**WORK INSTRUCTIONS:**
In the records below, find the line containing "This screenshot has height=869, width=1129.". Restate it and all the lines after it exactly, and omit the rest.

**Records from a data collection:**
......

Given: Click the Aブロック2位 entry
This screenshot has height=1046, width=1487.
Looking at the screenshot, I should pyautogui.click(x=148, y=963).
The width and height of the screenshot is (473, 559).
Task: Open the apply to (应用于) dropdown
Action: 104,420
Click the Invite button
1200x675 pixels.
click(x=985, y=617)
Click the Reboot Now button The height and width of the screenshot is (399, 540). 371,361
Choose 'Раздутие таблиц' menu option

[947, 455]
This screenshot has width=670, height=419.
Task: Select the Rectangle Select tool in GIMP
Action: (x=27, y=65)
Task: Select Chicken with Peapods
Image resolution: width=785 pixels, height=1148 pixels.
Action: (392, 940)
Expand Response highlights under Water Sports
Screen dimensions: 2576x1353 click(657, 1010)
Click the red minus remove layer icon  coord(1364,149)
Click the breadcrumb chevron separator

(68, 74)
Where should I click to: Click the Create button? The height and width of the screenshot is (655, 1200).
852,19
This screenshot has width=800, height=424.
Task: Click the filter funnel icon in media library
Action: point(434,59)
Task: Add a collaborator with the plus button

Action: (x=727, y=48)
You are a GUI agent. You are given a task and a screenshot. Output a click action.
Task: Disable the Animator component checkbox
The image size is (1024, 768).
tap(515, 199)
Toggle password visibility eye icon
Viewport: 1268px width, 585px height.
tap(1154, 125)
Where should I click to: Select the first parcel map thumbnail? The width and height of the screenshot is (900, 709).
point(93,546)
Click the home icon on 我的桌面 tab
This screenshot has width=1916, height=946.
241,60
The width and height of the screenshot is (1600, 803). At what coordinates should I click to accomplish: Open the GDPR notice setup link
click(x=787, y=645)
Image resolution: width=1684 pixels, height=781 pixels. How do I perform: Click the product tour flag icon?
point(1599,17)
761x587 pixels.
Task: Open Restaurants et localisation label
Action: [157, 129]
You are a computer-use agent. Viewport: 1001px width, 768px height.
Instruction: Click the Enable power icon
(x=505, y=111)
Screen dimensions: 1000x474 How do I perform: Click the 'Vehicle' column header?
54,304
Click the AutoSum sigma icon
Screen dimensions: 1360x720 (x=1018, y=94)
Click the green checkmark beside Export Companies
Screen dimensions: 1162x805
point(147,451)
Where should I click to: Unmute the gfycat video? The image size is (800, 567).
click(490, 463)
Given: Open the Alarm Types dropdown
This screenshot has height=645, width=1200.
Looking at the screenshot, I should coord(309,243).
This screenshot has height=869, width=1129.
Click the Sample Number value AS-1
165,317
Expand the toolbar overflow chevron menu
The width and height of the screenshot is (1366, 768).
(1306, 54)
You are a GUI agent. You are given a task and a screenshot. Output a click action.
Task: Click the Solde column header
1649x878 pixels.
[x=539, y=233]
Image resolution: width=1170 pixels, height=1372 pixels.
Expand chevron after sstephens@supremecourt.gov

......

**TASK RESPONSE:**
This screenshot has height=869, width=1129.
Click the Sample Number value AS-1
165,317
Expand the toolbar overflow chevron menu
The width and height of the screenshot is (1366, 768).
(1306, 54)
You are a GUI agent. You are given a task and a screenshot. Output a click action.
Task: Click the Solde column header
1649x878 pixels.
[x=539, y=233]
Image resolution: width=1170 pixels, height=1372 pixels.
Expand chevron after sstephens@supremecourt.gov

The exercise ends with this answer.